#### Data ####

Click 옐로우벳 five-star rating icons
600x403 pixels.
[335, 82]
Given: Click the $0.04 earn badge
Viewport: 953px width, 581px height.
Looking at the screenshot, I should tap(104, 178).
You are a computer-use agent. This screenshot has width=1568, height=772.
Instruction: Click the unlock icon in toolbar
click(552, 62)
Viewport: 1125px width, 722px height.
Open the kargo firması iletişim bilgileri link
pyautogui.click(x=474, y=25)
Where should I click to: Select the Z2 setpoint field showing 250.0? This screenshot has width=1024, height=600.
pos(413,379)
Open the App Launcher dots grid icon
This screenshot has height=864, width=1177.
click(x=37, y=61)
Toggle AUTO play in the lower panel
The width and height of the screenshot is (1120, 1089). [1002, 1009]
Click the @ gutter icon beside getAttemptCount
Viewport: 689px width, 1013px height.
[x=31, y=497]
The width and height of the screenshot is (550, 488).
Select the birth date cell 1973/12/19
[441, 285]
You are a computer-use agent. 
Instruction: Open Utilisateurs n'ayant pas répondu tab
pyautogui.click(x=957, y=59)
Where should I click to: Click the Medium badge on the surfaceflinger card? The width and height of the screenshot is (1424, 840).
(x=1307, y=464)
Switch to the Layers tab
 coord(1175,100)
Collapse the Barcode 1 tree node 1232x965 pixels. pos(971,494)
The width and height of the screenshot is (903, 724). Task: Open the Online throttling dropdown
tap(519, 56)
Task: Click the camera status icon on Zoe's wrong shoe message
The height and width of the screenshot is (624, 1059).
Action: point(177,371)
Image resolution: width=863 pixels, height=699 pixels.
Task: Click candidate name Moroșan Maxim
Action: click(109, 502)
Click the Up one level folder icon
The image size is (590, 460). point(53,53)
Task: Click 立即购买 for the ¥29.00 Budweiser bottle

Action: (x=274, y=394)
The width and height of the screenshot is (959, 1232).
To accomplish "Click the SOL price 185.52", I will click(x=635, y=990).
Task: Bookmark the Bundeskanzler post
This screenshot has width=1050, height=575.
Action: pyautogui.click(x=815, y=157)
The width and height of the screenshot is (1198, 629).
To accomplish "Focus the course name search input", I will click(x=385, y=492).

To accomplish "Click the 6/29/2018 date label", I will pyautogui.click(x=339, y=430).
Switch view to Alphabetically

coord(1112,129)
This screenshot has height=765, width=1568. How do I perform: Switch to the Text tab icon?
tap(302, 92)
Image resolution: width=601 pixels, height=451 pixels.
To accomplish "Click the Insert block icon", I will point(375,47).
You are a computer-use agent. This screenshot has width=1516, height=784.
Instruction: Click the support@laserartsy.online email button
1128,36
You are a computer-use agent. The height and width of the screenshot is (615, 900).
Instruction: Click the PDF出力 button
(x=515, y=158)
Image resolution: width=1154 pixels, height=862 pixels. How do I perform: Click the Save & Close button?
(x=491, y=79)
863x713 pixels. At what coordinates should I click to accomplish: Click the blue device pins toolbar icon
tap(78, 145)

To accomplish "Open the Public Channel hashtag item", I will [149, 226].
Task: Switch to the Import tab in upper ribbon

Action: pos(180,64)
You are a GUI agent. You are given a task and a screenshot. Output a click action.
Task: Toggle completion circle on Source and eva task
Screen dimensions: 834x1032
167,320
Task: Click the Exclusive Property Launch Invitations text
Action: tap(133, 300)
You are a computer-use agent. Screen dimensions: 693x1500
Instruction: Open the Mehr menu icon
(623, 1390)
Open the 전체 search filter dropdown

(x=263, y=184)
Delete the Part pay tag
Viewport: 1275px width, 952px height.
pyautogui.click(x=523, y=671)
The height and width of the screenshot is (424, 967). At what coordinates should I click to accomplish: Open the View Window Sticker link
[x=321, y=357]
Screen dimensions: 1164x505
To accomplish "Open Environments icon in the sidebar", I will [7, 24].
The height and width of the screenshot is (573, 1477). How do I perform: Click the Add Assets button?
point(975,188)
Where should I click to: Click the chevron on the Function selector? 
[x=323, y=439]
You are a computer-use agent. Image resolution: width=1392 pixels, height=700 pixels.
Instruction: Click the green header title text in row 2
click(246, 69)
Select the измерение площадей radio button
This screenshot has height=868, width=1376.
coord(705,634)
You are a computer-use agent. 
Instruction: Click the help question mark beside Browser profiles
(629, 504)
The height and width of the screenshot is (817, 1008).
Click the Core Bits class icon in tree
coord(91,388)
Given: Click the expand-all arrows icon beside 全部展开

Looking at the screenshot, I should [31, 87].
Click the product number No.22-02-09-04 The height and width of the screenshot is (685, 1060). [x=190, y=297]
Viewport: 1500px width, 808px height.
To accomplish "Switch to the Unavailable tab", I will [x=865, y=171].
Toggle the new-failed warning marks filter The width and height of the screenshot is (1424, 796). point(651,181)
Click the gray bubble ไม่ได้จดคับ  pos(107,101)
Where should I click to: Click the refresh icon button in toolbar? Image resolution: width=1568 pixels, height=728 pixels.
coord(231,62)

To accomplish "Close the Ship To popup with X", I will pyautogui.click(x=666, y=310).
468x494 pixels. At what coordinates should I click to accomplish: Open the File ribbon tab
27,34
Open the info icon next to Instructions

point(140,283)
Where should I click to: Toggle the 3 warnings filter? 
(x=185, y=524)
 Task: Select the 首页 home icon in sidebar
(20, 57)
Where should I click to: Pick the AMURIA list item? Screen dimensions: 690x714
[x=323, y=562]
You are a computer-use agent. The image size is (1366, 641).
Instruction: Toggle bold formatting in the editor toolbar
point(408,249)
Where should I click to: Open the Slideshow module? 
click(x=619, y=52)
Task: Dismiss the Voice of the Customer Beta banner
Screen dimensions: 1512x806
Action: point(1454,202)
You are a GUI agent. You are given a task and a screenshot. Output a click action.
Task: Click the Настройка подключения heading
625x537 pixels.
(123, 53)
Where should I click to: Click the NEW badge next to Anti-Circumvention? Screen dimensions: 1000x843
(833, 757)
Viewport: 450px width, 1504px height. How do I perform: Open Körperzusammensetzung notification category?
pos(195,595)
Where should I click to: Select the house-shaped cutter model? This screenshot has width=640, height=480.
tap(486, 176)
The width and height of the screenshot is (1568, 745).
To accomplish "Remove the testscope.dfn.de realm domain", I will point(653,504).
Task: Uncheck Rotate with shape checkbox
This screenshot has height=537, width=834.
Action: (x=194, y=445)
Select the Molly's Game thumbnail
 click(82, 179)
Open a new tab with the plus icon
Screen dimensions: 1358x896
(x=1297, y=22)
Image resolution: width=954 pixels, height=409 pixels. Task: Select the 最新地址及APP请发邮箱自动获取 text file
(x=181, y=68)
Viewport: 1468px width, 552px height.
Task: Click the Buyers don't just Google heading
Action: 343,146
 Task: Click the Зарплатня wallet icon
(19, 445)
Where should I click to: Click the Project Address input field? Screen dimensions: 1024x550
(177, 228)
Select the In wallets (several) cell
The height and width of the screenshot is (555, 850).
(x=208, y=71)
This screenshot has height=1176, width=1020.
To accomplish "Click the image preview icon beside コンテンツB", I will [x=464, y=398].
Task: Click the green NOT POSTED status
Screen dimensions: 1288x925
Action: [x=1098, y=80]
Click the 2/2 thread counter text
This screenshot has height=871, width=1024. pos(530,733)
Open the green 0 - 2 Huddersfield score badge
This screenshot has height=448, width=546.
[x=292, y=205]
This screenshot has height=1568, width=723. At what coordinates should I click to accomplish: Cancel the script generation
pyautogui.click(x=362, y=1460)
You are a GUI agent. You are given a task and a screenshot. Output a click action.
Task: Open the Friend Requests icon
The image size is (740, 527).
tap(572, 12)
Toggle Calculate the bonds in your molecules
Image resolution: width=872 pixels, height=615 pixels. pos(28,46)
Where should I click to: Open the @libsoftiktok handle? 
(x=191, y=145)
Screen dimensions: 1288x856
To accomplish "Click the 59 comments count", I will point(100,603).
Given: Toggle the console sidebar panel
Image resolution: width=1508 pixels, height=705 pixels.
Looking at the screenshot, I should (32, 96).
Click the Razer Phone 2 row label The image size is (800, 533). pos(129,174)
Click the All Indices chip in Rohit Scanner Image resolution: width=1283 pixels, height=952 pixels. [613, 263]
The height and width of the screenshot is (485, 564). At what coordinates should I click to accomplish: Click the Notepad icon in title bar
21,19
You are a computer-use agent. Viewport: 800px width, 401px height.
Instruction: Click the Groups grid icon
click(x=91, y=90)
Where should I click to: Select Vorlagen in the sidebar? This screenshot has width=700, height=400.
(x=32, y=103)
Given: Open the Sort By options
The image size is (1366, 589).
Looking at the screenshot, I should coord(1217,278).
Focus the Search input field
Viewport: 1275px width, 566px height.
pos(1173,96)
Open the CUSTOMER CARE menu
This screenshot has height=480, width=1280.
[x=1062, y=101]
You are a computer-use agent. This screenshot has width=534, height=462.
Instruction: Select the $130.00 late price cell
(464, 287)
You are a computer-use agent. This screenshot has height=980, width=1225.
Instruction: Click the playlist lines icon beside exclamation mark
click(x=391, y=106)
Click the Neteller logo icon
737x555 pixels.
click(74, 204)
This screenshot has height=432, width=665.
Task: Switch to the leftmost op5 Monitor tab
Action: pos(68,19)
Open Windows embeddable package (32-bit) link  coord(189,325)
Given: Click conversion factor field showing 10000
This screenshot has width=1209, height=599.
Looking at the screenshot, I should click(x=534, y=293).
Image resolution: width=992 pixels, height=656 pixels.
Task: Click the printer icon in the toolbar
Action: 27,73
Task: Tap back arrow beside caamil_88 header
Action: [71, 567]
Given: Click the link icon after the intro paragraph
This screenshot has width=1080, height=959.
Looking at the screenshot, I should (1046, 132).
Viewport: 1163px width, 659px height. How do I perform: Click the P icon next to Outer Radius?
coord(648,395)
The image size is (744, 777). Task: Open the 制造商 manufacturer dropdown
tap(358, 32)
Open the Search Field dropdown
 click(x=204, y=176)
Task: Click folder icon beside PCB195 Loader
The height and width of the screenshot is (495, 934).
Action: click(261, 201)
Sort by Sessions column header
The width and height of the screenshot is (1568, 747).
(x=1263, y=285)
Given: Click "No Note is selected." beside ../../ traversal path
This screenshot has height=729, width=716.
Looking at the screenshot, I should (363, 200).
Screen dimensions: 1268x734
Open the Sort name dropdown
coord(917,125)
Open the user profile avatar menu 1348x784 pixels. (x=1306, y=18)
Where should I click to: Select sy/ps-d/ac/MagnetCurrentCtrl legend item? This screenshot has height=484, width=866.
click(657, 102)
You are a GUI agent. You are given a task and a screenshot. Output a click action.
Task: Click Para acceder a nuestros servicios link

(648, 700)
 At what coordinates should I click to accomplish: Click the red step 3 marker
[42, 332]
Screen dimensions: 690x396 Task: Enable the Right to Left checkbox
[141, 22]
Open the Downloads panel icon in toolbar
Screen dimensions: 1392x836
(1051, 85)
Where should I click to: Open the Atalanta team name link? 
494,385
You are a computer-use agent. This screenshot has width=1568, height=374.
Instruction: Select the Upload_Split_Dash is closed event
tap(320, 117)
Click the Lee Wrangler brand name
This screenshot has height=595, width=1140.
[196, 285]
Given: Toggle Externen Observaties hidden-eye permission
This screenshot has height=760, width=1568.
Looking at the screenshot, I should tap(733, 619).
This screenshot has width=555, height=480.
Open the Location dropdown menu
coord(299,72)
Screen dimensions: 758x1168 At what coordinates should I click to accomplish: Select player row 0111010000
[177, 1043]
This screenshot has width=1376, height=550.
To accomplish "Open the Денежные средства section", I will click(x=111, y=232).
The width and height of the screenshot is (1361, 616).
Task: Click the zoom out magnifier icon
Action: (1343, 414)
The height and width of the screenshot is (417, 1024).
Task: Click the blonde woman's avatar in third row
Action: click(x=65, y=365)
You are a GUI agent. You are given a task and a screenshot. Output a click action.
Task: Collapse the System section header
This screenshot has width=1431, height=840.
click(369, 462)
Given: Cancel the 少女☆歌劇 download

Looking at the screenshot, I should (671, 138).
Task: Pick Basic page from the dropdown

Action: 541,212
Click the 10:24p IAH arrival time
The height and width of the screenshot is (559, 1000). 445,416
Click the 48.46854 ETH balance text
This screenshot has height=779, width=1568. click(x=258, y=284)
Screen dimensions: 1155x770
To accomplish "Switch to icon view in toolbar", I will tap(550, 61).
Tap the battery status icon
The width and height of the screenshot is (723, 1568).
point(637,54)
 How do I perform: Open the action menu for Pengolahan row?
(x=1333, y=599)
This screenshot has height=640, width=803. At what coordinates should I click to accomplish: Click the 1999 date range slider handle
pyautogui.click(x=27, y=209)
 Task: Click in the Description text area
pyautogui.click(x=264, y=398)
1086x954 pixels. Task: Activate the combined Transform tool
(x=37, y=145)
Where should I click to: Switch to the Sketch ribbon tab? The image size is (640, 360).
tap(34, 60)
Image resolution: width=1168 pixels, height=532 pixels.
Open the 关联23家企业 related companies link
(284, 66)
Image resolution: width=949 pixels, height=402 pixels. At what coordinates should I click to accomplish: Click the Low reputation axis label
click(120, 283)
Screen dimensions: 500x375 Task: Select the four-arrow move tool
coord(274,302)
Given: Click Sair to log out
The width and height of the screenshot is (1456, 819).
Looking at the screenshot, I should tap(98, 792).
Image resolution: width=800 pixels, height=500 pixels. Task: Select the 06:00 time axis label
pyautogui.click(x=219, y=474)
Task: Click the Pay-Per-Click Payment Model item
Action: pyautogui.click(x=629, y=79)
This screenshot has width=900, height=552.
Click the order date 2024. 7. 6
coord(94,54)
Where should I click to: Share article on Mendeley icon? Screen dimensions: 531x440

####

## Assignment
Copy out each line in the preceding records that contains "Collapse".

## Response below
Collapse the Barcode 1 tree node 1232x965 pixels. pos(971,494)
Task: Collapse the System section header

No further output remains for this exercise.